In Beaches and swimming spots, Day hikes, Hot springs, River Tracing, Taiwan essentials (must-see places and sights), Waterfalls, Yilan County by Richard4 Comments

The walk is described on pages 222-227.

The walk is described on pages 222-227.

It had to happen sometime, and it seems to be starting to happen now. My very favorite ‘secret’ spot in the Taipei area is gradually becoming known. Yuemeikang waterfall in Yilan is the perfect destination for a hike during a boiling hot Sunday in June, as the only way to it involves a short but fun wade up the stream through the narrow gorge below the falls, and with three (yes three!) pools below the falls that are deep enough for a swim, it never fails to enchant me.

The gang, wetted and refreshed, below Yuemeikang Waterfall

Such a remarkable place couldn’t remain a secret for long, and it seems the word is finally getting out. This must be by word of mouth, as apart from this blog the only place it seems to be advertised is on a Chinese language blog, and it doesn’t look very stunning there, as the writer stopped at the bottom of the gorge and got a long-shot of the top half of the fall. It’s certainly not on any maps I’ve ever seen.

  

 Well, there’s now a sign marking the all-important, once very indistinct turn off to the falls, the trail itself is much more obvious, due to a steady stream of hikers walking this way now, and on our arrival, a large group of locals had staked a claim for the day on the lowest of the three pools, below the tiny cascade that pours out the mouth of the narrow cleft below the falls.

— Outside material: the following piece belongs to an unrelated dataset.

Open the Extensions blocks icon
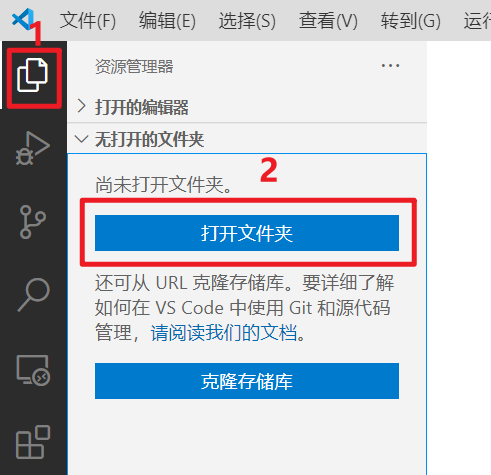 click(x=33, y=442)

The lowest of the three pools, below the mouth of the gorge below the waterfall

Only time will tell what happens here now. Luckily although it’s only a short walk (45 minutes), several stream crossings and that final wade upstream will hopefully prevent this place from becoming swamped with weekend day trippers – perish the thought! – but I strongly recommend seeing this place soon; I wouldn’t mind betting it’s not going to stay the enchanting pristine place it is for much longer.

Comments

  1. Great photos of a beautiful place!

    Perhaps you enticing descriptions and photos will make it even more widely-known and attract even more visitors. I guess nowadays, facebook, flickr and the GPS coordinates people tag their photos with will help, too. I’d love to see it. I’ve seen some beautiful falls and hot springs all over YiLan, including some that involved quite a hike to get to, without even a well-marked trail. But I had not previously heard of this one.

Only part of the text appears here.